In 2016, Hall set a world record in deadlifting with 500 kg at the 2016 Europe's Strongest Man competition. However, Björnsson deadlifted 501 kg at the 2020 World's Ultimate Strongman - Feats of Strength series and broke the world record to the dismay of Hall. Immediately after breaking the world record, Björnsson challenged Hall to a boxing match, and the fight was officially announced in November 2020.

== Preparation ==
Despite Hall having prior experience in boxing and fighting in general, Björnsson didn't. Both underwent significant bodyweight and bodyfat reductions, where Hall dropped from 163 kg to 142 kg and Björnsson dropped from 208 kg to 144 kg.
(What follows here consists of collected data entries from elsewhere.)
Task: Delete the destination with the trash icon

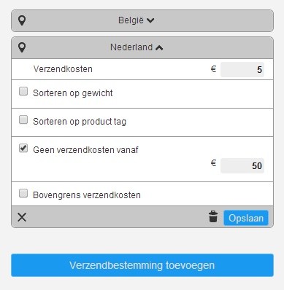Action: pyautogui.click(x=213, y=216)
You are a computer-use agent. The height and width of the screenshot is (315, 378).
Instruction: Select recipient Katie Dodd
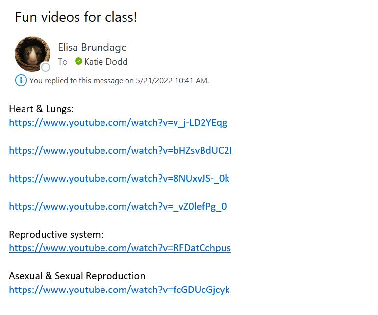click(x=106, y=62)
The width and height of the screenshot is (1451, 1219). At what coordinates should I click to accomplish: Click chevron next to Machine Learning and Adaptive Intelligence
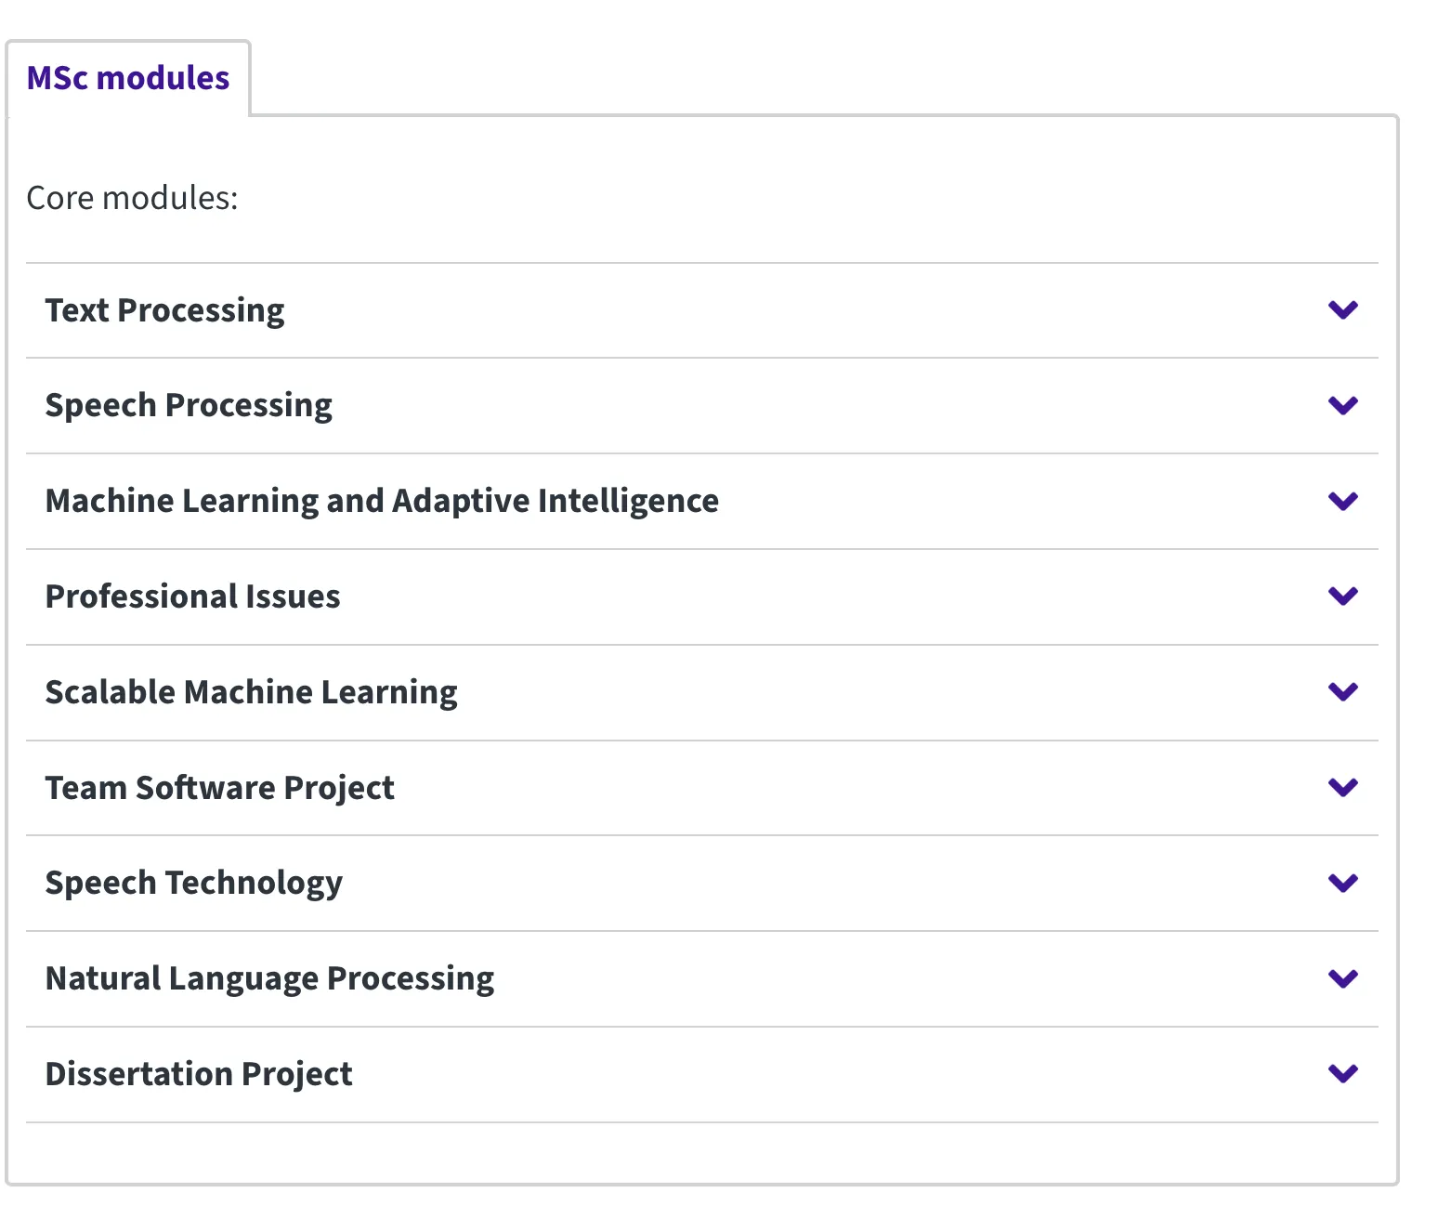(x=1343, y=502)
Hall incorporated a lot of explosive punches, punching boxing machines and many athletes including gymnast Nile Wilson, pop star Peter Andre and his training partners as hard as he can. Björnsson learned the fundamentals of boxing first under Vilhjálmur Hernandez and then was coached by Billy Nelson and did two exhibition fights against ex-WBO European light-heavyweight champion Steven Ward in January 2021, 2010 Commonwealth Games Heavyweight Gold Medalist Simon Vallily in May 2021, and a third real fight versus Canadian professional arm-wrestler Devon Larratt in September 2021 and defeated him in the first round itself via technical knockout.

== Fight ==
=== Round 1 ===
The fight started with Hall continuously throwing haymaker punches from his right hand without landing on Björnsson due to his quick reflexes and footwork. At 1:46 remaining mark, Björnsson landed a jab which cut Hall's right eye. During the rest of the round, Hall's frequency in delivering heavy blows slowed down while Björnsson kept his composure. Björnsson won the first round.

=== Round 2 ===
Second round started with Hall connecting a right hand punch which moved Björnsson towards the ropes. Hall continued with his haymakers. At 1:45 remaining mark Björnsson landed another jab which cut Hall's left eye. At 0:42 remaining mark, Hall managed to connect and aided by losing his balance, Björnsson fell to the ground but stood up immediately. Hall won the second round.

=== Round 3 ===
Round three started with Björnsson sticking to the basics and landing frequent jabs. Hall bled from both eyes and did not bother to keep his guard up. He also continued to change the stance being too close to Björnsson who took the advantage and connected. The turning point of the fight came at 0:09 remaining mark where Björnsson connected clean and knocked down Hall, sending him to the floor at the corner of the ring. Björnsson convincingly won the third round.

=== Round 4 ===
Round four started with Björnsson attacking with swift jabs. Hall started to gas out and changed to a stance having kept distinctly leaning over to the right side mimicking the natural movement of a Fiddler Crab. Björnsson won the fourth round.

=== Round 5 ===
By fifth round Hall's fatigue was evident and the power and frequency of his initial haymakers had depleted. Björnsson kept his composure and continued with his constant jabs, connecting several times. Björnsson won the fifth round.

=== Round 6 ===
In the sixth and final round, things started slow but at 2:26 remaining mark, Björnsson who took advantage of Hall not keeping his hands up and elbows tucked, connected clean and knocked him down again, sending him to the floor for the second time. After managing to fend off exhausted Hall from delivering an anticipated haymaker during the rest of the round, Björnsson convincingly won the sixth round and the fight.

== Aftermath ==
On 20 April 2022, Hall got a tattoo on his foot stating "World’s Strongest Man - Hafthor Julius Bjornsson" to commemorate the fight and his loss.